Evaluation of Challenge the Gap

An evaluation of the Challenge the Gap (CtG) programme for the Education Endowment Foundation found no evidence that the programme increased average achievement for either primary or secondary pupils overall.

Challenge the Gap is a two-year school improvement programme that aims to help schools improve the achievement of their disadvantaged pupils through a professional development programme for staff. The evaluation conducted by The University of Manchester, involved 21,041 pupils from 104 schools (64 primary schools and 39 secondary schools). Around 24% of pupils in the primary schools and 16% in the secondary schools were eligible for free school meals. The evaluation assessed the impact on all participating schools using 2015 Key Stage 2 or Key Stage 4 results. CtG schools were compared to schools with a similar socio-demographic profile.

No evidence was found that CtG increased the average achievement for either primary or secondary school pupils, overall. For children eligible for free school meals (FSM), those in CtG primary schools made two months’ additional progress (average effect size = +0.10) compared to similar children in non-CtG schools.
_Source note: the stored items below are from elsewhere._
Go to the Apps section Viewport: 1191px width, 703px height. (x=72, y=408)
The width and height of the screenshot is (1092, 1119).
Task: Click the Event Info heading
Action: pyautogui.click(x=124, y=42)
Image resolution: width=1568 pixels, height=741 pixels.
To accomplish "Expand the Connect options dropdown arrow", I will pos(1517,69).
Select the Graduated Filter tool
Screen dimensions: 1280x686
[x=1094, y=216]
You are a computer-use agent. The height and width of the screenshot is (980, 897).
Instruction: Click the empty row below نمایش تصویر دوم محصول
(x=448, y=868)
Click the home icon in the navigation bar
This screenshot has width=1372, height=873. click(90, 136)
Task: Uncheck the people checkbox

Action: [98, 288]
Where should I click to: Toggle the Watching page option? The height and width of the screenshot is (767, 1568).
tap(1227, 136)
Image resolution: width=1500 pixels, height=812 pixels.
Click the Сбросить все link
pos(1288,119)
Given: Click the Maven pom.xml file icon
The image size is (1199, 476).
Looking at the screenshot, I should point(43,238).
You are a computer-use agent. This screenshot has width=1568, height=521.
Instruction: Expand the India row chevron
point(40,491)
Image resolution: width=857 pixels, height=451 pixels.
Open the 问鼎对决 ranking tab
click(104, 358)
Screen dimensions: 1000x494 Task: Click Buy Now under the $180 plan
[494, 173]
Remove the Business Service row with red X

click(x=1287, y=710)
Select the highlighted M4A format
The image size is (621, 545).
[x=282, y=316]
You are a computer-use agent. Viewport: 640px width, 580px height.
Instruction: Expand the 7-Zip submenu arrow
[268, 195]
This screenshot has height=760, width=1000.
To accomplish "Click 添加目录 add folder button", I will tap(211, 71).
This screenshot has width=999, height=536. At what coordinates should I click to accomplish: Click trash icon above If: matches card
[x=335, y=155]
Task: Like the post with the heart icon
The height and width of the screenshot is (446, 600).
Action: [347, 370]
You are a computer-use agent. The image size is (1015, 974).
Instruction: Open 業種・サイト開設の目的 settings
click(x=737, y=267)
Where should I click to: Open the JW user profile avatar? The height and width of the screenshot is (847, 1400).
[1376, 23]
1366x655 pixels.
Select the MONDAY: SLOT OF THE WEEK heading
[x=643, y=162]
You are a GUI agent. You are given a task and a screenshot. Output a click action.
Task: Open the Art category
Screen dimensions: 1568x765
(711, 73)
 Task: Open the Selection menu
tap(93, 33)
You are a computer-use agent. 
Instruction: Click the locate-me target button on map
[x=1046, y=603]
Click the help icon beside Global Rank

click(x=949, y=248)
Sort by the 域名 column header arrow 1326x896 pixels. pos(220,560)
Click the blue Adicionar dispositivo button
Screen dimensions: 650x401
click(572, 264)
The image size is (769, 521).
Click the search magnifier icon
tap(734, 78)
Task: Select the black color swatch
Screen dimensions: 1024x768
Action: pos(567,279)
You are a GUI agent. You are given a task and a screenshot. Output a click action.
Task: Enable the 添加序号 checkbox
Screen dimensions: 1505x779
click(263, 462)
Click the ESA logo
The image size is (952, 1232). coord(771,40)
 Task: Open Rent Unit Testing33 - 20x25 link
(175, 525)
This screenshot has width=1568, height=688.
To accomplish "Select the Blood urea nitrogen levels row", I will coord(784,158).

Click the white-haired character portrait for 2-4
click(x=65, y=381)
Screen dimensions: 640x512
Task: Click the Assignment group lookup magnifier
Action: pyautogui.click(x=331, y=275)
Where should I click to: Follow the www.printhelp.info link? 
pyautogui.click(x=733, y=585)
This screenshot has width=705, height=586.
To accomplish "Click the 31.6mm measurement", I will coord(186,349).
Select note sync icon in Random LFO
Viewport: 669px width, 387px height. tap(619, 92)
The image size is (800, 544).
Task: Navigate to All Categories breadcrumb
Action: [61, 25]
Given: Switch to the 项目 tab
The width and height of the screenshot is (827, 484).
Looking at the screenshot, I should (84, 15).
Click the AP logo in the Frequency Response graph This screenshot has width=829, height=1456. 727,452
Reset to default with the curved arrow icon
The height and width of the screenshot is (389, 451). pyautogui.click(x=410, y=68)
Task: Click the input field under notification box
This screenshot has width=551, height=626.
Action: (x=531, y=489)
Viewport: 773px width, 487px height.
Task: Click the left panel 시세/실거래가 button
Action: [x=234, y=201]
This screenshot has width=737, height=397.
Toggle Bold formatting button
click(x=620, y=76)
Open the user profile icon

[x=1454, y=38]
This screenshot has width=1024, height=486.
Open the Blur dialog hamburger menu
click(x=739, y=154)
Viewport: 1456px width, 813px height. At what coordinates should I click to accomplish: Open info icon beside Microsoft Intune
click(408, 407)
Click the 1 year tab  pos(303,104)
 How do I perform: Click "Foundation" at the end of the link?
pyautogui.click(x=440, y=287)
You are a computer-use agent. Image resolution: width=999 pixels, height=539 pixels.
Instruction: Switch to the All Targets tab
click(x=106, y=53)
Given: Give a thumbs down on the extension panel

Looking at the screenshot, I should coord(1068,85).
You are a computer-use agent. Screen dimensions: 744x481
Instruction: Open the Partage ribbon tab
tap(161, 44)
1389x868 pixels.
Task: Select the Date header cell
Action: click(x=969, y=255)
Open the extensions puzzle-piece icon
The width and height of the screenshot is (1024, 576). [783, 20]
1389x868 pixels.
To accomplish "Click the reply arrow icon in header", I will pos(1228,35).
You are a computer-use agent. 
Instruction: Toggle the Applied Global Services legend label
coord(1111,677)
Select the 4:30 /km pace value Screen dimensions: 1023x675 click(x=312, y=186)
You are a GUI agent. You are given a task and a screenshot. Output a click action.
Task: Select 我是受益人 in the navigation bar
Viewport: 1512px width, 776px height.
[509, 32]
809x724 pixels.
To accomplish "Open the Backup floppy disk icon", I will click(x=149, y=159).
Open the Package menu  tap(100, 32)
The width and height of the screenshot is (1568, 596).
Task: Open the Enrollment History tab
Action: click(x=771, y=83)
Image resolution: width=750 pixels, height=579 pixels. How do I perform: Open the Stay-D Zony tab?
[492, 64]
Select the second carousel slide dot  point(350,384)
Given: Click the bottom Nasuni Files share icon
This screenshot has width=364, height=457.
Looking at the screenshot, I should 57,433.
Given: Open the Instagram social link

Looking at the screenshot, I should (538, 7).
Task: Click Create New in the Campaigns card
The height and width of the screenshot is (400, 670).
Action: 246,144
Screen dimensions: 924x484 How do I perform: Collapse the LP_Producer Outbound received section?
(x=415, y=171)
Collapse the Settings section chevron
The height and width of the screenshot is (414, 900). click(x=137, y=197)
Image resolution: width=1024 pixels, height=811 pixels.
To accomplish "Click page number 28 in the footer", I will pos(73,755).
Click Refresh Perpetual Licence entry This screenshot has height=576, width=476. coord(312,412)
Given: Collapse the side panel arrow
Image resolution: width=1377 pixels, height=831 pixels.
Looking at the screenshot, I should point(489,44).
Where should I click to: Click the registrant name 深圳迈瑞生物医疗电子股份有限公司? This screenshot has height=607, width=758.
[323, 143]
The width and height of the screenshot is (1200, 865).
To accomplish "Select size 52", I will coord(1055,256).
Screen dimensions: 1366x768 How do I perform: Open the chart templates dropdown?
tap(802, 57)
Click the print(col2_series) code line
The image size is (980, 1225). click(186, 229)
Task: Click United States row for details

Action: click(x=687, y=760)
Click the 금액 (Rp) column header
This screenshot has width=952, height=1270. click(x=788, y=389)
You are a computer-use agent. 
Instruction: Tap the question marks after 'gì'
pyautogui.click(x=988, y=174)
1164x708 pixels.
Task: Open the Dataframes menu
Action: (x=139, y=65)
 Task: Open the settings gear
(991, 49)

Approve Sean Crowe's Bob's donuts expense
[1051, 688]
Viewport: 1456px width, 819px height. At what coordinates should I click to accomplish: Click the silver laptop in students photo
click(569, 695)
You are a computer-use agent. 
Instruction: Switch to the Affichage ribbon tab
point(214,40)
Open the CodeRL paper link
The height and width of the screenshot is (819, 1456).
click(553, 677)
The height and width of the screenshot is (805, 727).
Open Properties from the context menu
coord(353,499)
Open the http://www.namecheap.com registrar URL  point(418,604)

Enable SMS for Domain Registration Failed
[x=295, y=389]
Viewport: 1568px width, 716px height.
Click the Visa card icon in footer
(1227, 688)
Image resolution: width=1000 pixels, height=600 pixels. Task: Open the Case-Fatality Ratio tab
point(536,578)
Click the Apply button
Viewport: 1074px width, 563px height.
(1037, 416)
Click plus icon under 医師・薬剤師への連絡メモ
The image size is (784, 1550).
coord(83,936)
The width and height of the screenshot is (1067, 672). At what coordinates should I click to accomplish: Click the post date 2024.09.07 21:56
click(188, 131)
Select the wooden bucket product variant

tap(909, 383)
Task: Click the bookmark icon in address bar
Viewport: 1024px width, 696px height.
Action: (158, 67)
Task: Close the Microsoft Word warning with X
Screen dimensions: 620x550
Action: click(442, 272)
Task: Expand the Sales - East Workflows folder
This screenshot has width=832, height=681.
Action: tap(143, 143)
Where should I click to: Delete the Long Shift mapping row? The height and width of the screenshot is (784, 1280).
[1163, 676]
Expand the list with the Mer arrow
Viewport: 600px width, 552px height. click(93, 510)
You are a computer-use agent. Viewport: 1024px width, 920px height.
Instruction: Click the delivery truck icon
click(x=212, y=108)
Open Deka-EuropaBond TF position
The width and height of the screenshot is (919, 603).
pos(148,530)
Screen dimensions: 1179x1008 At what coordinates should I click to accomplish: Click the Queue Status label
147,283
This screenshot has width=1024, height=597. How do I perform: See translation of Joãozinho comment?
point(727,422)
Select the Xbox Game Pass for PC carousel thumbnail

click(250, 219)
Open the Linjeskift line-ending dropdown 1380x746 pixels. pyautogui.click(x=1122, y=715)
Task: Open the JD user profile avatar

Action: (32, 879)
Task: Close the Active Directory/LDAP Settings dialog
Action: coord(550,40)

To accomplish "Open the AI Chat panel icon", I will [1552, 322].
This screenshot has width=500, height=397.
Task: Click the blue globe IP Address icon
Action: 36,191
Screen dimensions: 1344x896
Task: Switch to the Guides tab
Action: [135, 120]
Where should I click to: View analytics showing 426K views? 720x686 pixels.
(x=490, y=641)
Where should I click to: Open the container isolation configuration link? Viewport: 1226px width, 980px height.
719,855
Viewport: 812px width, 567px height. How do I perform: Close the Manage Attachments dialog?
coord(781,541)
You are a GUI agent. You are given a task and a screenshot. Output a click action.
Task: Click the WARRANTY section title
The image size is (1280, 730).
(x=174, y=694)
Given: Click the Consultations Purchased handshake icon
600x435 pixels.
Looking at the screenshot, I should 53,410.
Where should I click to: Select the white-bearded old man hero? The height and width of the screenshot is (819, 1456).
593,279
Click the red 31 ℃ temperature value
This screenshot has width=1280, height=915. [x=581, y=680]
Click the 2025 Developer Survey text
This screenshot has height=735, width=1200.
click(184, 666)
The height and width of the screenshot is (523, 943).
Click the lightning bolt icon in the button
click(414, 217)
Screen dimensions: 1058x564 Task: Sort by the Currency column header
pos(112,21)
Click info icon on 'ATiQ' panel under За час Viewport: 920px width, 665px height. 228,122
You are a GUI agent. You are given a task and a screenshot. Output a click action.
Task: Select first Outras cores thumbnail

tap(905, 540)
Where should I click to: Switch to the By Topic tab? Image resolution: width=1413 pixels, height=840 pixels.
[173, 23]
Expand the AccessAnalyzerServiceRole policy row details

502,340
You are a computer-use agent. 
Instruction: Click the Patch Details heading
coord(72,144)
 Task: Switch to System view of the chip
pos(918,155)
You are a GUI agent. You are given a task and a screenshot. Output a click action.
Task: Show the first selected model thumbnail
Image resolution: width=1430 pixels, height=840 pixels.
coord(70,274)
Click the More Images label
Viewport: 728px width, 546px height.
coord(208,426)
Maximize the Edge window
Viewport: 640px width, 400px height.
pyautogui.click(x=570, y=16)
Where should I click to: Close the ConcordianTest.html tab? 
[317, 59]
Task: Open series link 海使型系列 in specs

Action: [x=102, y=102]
In CtG secondary schools, FSM-eligible pupils made two months’ less progress compared to similar pupils in non-CtG secondary schools (average effect size = -0.10). The smaller number of FSM-eligible pupils in the trial means that these results are less secure than the overall findings.

Source: Challenge the Gap: Evaluation report and executive summary (July 2017), Education Endowment Foundation

Science professional development and pupil achievement: A cluster-randomised trial

Joseph Taylor of Abt Associates and colleagues conducted a rigorous study of the Science Teachers Learning Through Lesson Analysis (STeLLA) professional development (PD) programme.

STeLLA is designed to increase elementary (primary) teachers’ science knowledge. Instead of the standard practice of teaching pupils to memorise science concepts and then perform activities that prove these concepts, STeLLA teachers lead pupils to discover science concepts through experience and experimentation. One of STeLLA’s main tenets is to have pupils think through science problems aloud so that teachers can respond to pupils’ ideas and guide them to scientific conclusions and specific learning goals. Its other distinguishing feature is that during the course of a year, groups of 5–10 teachers led by a PD coach watch and critique videos of experienced science teachers’ lessons, later moving on to their own and their colleagues’ lessons, to analyse them regarding science content, teaching and learning. In addition, STeLLA teachers are taught by university-level science teachers the summer prior to implementation to provide them with greater science content knowledge, a process called “content deepening”.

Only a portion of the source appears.